* **TASK GOAL**:
Retyping all the entries exactly is the whole task.

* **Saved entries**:

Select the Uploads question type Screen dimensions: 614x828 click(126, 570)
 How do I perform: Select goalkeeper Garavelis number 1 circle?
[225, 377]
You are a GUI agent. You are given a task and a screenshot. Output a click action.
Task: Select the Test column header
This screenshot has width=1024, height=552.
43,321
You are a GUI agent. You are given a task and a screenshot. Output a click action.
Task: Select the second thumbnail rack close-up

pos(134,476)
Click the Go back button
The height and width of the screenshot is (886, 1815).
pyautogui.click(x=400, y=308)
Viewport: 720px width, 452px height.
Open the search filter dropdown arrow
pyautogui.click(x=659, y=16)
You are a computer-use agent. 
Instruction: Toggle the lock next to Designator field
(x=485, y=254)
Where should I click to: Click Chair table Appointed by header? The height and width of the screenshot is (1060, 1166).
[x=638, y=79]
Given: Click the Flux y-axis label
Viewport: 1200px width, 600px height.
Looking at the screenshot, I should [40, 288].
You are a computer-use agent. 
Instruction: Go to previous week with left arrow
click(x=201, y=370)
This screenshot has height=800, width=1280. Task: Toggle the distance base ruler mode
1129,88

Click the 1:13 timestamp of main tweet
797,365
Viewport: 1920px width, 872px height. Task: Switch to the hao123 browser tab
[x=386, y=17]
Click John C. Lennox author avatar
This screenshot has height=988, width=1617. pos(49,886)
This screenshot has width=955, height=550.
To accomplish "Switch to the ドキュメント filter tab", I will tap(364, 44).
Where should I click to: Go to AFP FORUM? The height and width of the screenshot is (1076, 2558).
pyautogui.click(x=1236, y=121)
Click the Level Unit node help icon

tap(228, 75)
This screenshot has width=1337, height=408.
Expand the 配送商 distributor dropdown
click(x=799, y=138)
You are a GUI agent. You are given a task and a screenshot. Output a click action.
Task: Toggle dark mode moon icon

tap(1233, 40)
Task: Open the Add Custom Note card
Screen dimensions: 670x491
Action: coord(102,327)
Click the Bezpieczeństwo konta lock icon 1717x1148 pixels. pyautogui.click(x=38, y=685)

* **ANSWER TO THIS EXERCISE**:
Select the Uploads question type Screen dimensions: 614x828 click(126, 570)
 How do I perform: Select goalkeeper Garavelis number 1 circle?
[225, 377]
You are a GUI agent. You are given a task and a screenshot. Output a click action.
Task: Select the Test column header
This screenshot has width=1024, height=552.
43,321
You are a GUI agent. You are given a task and a screenshot. Output a click action.
Task: Select the second thumbnail rack close-up

pos(134,476)
Click the Go back button
The height and width of the screenshot is (886, 1815).
pyautogui.click(x=400, y=308)
Viewport: 720px width, 452px height.
Open the search filter dropdown arrow
pyautogui.click(x=659, y=16)
You are a computer-use agent. 
Instruction: Toggle the lock next to Designator field
(x=485, y=254)
Where should I click to: Click Chair table Appointed by header? The height and width of the screenshot is (1060, 1166).
[x=638, y=79]
Given: Click the Flux y-axis label
Viewport: 1200px width, 600px height.
Looking at the screenshot, I should [40, 288].
You are a computer-use agent. 
Instruction: Go to previous week with left arrow
click(x=201, y=370)
This screenshot has height=800, width=1280. Task: Toggle the distance base ruler mode
1129,88

Click the 1:13 timestamp of main tweet
797,365
Viewport: 1920px width, 872px height. Task: Switch to the hao123 browser tab
[x=386, y=17]
Click John C. Lennox author avatar
This screenshot has height=988, width=1617. pos(49,886)
This screenshot has width=955, height=550.
To accomplish "Switch to the ドキュメント filter tab", I will tap(364, 44).
Where should I click to: Go to AFP FORUM? The height and width of the screenshot is (1076, 2558).
pyautogui.click(x=1236, y=121)
Click the Level Unit node help icon

tap(228, 75)
This screenshot has width=1337, height=408.
Expand the 配送商 distributor dropdown
click(x=799, y=138)
You are a GUI agent. You are given a task and a screenshot. Output a click action.
Task: Toggle dark mode moon icon

tap(1233, 40)
Task: Open the Add Custom Note card
Screen dimensions: 670x491
Action: coord(102,327)
Click the Bezpieczeństwo konta lock icon 1717x1148 pixels. pyautogui.click(x=38, y=685)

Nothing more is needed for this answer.